Directions: Report, as a bare number, how many lines of the entries below contain "computer".

BEGIN Dataset extract

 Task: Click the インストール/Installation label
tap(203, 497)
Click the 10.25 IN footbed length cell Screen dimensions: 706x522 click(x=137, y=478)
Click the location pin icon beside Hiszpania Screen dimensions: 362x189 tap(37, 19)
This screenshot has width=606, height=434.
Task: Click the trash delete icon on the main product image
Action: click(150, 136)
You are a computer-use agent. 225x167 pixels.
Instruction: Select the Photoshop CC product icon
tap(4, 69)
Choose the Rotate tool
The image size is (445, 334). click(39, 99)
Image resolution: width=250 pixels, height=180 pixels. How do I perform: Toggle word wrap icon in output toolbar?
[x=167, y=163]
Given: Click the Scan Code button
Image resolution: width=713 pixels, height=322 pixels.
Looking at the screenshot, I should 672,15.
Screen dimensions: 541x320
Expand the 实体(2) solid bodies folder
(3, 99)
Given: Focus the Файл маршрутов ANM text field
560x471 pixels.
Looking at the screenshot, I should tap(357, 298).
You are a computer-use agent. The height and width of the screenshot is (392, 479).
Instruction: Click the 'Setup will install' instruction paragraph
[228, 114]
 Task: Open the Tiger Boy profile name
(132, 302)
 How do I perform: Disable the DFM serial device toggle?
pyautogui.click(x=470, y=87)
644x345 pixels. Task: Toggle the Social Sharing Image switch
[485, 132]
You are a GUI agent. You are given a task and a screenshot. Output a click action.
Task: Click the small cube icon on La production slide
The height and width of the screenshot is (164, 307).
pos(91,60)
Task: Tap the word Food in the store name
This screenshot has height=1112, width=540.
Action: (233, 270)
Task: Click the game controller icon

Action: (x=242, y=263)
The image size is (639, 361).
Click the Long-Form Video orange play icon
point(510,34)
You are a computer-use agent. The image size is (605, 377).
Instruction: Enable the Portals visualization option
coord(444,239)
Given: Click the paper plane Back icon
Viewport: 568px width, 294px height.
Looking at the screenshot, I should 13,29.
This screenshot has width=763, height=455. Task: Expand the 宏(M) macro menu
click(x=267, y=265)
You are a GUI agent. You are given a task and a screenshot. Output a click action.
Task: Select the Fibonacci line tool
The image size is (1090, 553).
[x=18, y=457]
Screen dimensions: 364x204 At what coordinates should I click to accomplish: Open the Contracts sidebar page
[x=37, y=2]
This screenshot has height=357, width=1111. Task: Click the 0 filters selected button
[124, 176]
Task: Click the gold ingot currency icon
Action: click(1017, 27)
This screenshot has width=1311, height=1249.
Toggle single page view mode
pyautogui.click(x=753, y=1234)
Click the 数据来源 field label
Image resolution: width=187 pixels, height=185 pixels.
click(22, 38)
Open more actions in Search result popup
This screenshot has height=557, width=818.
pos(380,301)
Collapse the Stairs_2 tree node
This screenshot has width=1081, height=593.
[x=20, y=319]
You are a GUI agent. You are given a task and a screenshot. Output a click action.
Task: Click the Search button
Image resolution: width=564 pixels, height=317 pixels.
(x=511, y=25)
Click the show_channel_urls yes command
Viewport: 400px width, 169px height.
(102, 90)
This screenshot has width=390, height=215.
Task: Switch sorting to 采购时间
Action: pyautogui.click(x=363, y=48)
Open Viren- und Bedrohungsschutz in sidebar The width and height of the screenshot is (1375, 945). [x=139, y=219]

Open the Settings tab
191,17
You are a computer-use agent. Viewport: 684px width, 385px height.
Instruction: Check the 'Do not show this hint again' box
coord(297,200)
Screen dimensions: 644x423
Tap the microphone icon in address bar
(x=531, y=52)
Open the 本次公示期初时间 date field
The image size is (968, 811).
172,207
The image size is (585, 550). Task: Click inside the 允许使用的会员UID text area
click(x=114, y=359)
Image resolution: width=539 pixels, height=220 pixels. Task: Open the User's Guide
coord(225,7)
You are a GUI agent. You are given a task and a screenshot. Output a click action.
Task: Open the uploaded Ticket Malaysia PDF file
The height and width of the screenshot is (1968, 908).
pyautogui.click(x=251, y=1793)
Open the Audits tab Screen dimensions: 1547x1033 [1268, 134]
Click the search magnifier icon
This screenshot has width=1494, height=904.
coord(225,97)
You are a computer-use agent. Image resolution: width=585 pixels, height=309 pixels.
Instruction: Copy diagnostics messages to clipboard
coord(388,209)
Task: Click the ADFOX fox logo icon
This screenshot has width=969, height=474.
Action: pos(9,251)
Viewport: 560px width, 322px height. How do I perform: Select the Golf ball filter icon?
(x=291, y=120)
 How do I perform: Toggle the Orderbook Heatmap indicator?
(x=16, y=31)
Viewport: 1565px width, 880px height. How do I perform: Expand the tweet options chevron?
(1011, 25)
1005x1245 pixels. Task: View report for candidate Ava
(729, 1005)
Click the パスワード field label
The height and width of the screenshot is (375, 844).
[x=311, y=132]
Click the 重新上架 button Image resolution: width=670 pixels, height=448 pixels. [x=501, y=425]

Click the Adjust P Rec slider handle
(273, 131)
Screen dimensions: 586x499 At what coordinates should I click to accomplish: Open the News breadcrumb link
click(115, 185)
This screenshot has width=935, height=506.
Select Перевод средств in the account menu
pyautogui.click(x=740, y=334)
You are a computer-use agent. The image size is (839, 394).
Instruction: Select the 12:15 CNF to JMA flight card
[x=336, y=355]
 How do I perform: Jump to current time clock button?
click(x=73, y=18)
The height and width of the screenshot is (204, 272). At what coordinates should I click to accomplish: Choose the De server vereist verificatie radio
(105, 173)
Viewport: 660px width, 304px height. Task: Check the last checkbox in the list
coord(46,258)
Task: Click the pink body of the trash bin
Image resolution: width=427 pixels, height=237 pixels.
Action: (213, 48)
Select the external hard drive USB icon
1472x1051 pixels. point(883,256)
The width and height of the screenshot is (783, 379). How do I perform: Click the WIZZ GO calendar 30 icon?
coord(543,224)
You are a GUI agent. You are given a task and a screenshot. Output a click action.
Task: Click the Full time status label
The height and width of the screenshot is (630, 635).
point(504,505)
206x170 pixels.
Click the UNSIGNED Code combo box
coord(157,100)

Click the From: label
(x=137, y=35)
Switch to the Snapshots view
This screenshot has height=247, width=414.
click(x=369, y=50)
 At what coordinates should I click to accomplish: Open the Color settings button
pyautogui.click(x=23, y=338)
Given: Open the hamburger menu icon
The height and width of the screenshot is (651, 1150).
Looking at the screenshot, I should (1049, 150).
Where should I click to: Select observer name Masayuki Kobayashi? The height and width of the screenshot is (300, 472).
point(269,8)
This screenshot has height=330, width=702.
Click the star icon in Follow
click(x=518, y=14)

END Dataset extract

Result: 6